Extract provided:
---

Allosteric Activation of FGFR2 Kinase in Endometrial Cancer: Insights from Gaussian Accelerated Molecular Dynamics and Markov State Model

Abstract

Endometrial carcinoma (EC) is one of the most prevalent gynaecological malignancies found in women. About 10-12% of EC is caused due to mutations in Fibroblast Growth Factor Receptor 2 (FGFR2). It is a tyrosine kinase receptor involved in multiple biological processes like cell proliferation, migration and homeostasis. N549K and K659E mutations of the FGFR2 kinase domain increase the basal kinase activity by 7 to 32-fold. Here, we have considered these mutations along with the wild-type phosphorylated and unphosphorylated FGFR2 kinase to investigate the overall structural dynamics supporting kinase activation in the mutant system.The Gaussian accelerated molecular dynamics (GaMD) approach was utilised to minimise the potential energy barrier during simulation. The results suggest that the mutant systems are more stable than the wild-type ones. The Markov state model (MSM) analysis and Principal component analysis (PCA) highlighted the higher percentage of active-like kinase conformations obtained from mutant systems, which could be a reason behind the higher basal kinase activity. The disengaged molecular brake was believed to be the driving force for mutant kinase activation. The MSM and protein structure network (PSN) analysis have featured the allosteric communication caused by mutation. MSM has shown a secondary structure formation in the ⍺DE loop of the K659E mutant system. PSN and electrostatic interaction reveal that the activating mutations regulate long-range interactions among the αDE loop, αD, αE and αF helices. The pocket made by these regions can act as an allosteric site for inhibitor design. Overall, this study may aid in better therapeutic intervention against endometrial cancer.

---

Dataset excerpt:
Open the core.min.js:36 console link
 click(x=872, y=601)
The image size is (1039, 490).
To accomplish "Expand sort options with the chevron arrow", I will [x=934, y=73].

---

To do:
According to the FGFR2 abstract, how much do the N549K and K659E mutations increase the basal kinase activity? The listing comes from a separate source.

Answer to this task:
They increase it by 7 to 32-fold.